- WHAT THE TASK REQUIRES: From top to bottom, reproduce the listing without a single change.

- DATASET ENTRIES:
**********
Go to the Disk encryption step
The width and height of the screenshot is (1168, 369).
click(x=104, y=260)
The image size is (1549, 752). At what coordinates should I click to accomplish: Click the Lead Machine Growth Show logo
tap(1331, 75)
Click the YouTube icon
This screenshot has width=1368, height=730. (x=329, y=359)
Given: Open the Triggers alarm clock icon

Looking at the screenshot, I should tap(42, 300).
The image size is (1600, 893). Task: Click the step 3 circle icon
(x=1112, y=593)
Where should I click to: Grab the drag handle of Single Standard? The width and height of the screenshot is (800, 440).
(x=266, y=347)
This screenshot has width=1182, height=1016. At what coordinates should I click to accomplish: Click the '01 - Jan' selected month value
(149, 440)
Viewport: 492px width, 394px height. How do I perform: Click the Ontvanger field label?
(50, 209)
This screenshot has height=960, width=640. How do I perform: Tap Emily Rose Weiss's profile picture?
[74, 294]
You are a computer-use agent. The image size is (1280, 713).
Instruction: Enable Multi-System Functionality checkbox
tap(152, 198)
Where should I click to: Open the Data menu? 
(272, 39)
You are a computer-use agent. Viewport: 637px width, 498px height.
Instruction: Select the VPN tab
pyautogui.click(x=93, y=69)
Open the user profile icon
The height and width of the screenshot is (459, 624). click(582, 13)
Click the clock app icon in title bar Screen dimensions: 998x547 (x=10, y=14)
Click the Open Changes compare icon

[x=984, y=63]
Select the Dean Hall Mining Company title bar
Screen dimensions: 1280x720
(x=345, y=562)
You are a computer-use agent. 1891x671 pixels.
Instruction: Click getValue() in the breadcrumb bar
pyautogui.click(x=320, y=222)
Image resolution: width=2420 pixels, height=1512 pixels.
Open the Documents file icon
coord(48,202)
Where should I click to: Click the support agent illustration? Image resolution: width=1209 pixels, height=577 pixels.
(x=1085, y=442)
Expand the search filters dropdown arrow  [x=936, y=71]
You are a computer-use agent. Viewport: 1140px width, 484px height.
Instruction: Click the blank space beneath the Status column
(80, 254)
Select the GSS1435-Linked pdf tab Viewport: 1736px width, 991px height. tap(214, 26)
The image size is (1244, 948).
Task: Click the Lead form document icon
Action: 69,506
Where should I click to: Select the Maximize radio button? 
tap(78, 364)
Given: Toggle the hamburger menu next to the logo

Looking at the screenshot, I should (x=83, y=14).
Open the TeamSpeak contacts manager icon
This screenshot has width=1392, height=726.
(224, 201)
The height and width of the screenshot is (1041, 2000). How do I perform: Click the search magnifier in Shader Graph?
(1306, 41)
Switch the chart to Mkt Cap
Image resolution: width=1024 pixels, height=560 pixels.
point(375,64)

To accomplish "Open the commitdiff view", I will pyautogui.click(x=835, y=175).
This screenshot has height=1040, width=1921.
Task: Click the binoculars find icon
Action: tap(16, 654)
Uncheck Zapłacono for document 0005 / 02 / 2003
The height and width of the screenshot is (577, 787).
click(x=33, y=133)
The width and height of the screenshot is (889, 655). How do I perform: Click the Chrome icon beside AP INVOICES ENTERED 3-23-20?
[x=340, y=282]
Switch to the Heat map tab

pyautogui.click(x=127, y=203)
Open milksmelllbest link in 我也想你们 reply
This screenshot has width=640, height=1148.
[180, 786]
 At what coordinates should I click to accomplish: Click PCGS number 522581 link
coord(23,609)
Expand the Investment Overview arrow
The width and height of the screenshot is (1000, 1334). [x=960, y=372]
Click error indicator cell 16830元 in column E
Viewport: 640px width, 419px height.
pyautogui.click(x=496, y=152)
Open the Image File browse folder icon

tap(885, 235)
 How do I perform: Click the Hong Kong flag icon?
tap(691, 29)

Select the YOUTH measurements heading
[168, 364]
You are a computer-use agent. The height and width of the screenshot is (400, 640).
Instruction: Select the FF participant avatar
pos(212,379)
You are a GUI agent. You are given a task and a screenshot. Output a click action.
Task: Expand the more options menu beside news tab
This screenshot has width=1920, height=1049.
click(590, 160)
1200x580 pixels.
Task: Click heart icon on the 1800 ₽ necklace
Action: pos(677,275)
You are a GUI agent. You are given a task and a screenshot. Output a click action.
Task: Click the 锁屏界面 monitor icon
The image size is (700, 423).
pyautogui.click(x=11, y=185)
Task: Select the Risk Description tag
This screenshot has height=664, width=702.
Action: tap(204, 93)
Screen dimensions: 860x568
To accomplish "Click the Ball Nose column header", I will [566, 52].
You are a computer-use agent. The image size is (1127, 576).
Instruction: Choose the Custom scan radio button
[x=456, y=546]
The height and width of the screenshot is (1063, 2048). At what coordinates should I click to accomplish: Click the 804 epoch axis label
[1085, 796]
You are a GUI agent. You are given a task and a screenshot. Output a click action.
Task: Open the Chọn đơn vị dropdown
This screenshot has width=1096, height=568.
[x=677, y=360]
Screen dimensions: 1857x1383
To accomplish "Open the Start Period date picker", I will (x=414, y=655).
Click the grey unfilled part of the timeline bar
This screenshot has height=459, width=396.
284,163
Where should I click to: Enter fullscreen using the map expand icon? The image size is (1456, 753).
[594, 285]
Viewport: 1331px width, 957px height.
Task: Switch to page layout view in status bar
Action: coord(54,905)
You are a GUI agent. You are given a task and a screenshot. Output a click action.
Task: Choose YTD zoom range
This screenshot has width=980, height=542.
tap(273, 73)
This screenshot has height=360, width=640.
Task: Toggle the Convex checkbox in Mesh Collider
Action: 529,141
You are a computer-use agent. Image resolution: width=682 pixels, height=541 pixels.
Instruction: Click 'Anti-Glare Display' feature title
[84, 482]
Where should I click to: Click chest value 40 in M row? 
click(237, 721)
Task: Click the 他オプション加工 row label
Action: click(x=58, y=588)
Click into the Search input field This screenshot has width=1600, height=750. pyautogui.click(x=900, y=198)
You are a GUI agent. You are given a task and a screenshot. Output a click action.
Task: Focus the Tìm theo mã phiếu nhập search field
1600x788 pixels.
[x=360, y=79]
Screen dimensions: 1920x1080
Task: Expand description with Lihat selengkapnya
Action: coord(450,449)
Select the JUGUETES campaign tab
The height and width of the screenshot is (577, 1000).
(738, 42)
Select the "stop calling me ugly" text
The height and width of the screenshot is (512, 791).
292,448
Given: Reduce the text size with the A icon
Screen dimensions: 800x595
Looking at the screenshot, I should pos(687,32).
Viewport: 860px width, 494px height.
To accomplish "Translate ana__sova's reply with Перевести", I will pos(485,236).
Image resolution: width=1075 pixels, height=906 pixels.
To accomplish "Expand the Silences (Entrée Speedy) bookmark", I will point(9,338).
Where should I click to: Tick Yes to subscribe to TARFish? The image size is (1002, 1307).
**********
- SOLUTION TO THIS TASK:
Go to the Disk encryption step
The width and height of the screenshot is (1168, 369).
click(x=104, y=260)
The image size is (1549, 752). At what coordinates should I click to accomplish: Click the Lead Machine Growth Show logo
tap(1331, 75)
Click the YouTube icon
This screenshot has width=1368, height=730. (x=329, y=359)
Given: Open the Triggers alarm clock icon

Looking at the screenshot, I should tap(42, 300).
The image size is (1600, 893). Task: Click the step 3 circle icon
(x=1112, y=593)
Where should I click to: Grab the drag handle of Single Standard? The width and height of the screenshot is (800, 440).
(x=266, y=347)
This screenshot has width=1182, height=1016. At what coordinates should I click to accomplish: Click the '01 - Jan' selected month value
(149, 440)
Viewport: 492px width, 394px height. How do I perform: Click the Ontvanger field label?
(50, 209)
This screenshot has height=960, width=640. How do I perform: Tap Emily Rose Weiss's profile picture?
[74, 294]
You are a computer-use agent. The image size is (1280, 713).
Instruction: Enable Multi-System Functionality checkbox
tap(152, 198)
Where should I click to: Open the Data menu? 
(272, 39)
You are a computer-use agent. Viewport: 637px width, 498px height.
Instruction: Select the VPN tab
pyautogui.click(x=93, y=69)
Open the user profile icon
The height and width of the screenshot is (459, 624). click(582, 13)
Click the clock app icon in title bar Screen dimensions: 998x547 (x=10, y=14)
Click the Open Changes compare icon

[x=984, y=63]
Select the Dean Hall Mining Company title bar
Screen dimensions: 1280x720
(x=345, y=562)
You are a computer-use agent. 1891x671 pixels.
Instruction: Click getValue() in the breadcrumb bar
pyautogui.click(x=320, y=222)
Image resolution: width=2420 pixels, height=1512 pixels.
Open the Documents file icon
coord(48,202)
Where should I click to: Click the support agent illustration? Image resolution: width=1209 pixels, height=577 pixels.
(x=1085, y=442)
Expand the search filters dropdown arrow  [x=936, y=71]
You are a computer-use agent. Viewport: 1140px width, 484px height.
Instruction: Click the blank space beneath the Status column
(80, 254)
Select the GSS1435-Linked pdf tab Viewport: 1736px width, 991px height. tap(214, 26)
The image size is (1244, 948).
Task: Click the Lead form document icon
Action: 69,506
Where should I click to: Select the Maximize radio button? 
tap(78, 364)
Given: Toggle the hamburger menu next to the logo

Looking at the screenshot, I should (x=83, y=14).
Open the TeamSpeak contacts manager icon
This screenshot has width=1392, height=726.
(224, 201)
The height and width of the screenshot is (1041, 2000). How do I perform: Click the search magnifier in Shader Graph?
(1306, 41)
Switch the chart to Mkt Cap
Image resolution: width=1024 pixels, height=560 pixels.
point(375,64)

To accomplish "Open the commitdiff view", I will pyautogui.click(x=835, y=175).
This screenshot has height=1040, width=1921.
Task: Click the binoculars find icon
Action: tap(16, 654)
Uncheck Zapłacono for document 0005 / 02 / 2003
The height and width of the screenshot is (577, 787).
click(x=33, y=133)
The width and height of the screenshot is (889, 655). How do I perform: Click the Chrome icon beside AP INVOICES ENTERED 3-23-20?
[x=340, y=282]
Switch to the Heat map tab

pyautogui.click(x=127, y=203)
Open milksmelllbest link in 我也想你们 reply
This screenshot has width=640, height=1148.
[180, 786]
 At what coordinates should I click to accomplish: Click PCGS number 522581 link
coord(23,609)
Expand the Investment Overview arrow
The width and height of the screenshot is (1000, 1334). [x=960, y=372]
Click error indicator cell 16830元 in column E
Viewport: 640px width, 419px height.
pyautogui.click(x=496, y=152)
Open the Image File browse folder icon

tap(885, 235)
 How do I perform: Click the Hong Kong flag icon?
tap(691, 29)

Select the YOUTH measurements heading
[168, 364]
You are a computer-use agent. The height and width of the screenshot is (400, 640).
Instruction: Select the FF participant avatar
pos(212,379)
You are a GUI agent. You are given a task and a screenshot. Output a click action.
Task: Expand the more options menu beside news tab
This screenshot has width=1920, height=1049.
click(590, 160)
1200x580 pixels.
Task: Click heart icon on the 1800 ₽ necklace
Action: pos(677,275)
You are a GUI agent. You are given a task and a screenshot. Output a click action.
Task: Click the 锁屏界面 monitor icon
The image size is (700, 423).
pyautogui.click(x=11, y=185)
Task: Select the Risk Description tag
This screenshot has height=664, width=702.
Action: tap(204, 93)
Screen dimensions: 860x568
To accomplish "Click the Ball Nose column header", I will [566, 52].
You are a computer-use agent. The image size is (1127, 576).
Instruction: Choose the Custom scan radio button
[x=456, y=546]
The height and width of the screenshot is (1063, 2048). At what coordinates should I click to accomplish: Click the 804 epoch axis label
[1085, 796]
You are a GUI agent. You are given a task and a screenshot. Output a click action.
Task: Open the Chọn đơn vị dropdown
This screenshot has width=1096, height=568.
[x=677, y=360]
Screen dimensions: 1857x1383
To accomplish "Open the Start Period date picker", I will (x=414, y=655).
Click the grey unfilled part of the timeline bar
This screenshot has height=459, width=396.
284,163
Where should I click to: Enter fullscreen using the map expand icon? The image size is (1456, 753).
[594, 285]
Viewport: 1331px width, 957px height.
Task: Switch to page layout view in status bar
Action: coord(54,905)
You are a GUI agent. You are given a task and a screenshot. Output a click action.
Task: Choose YTD zoom range
This screenshot has width=980, height=542.
tap(273, 73)
This screenshot has height=360, width=640.
Task: Toggle the Convex checkbox in Mesh Collider
Action: 529,141
You are a computer-use agent. Image resolution: width=682 pixels, height=541 pixels.
Instruction: Click 'Anti-Glare Display' feature title
[84, 482]
Where should I click to: Click chest value 40 in M row? 
click(237, 721)
Task: Click the 他オプション加工 row label
Action: click(x=58, y=588)
Click into the Search input field This screenshot has width=1600, height=750. pyautogui.click(x=900, y=198)
You are a GUI agent. You are given a task and a screenshot. Output a click action.
Task: Focus the Tìm theo mã phiếu nhập search field
1600x788 pixels.
[x=360, y=79]
Screen dimensions: 1920x1080
Task: Expand description with Lihat selengkapnya
Action: coord(450,449)
Select the JUGUETES campaign tab
The height and width of the screenshot is (577, 1000).
(738, 42)
Select the "stop calling me ugly" text
The height and width of the screenshot is (512, 791).
292,448
Given: Reduce the text size with the A icon
Screen dimensions: 800x595
Looking at the screenshot, I should pos(687,32).
Viewport: 860px width, 494px height.
To accomplish "Translate ana__sova's reply with Перевести", I will pos(485,236).
Image resolution: width=1075 pixels, height=906 pixels.
To accomplish "Expand the Silences (Entrée Speedy) bookmark", I will point(9,338).
Where should I click to: Tick Yes to subscribe to TARFish? The image size is (1002, 1307).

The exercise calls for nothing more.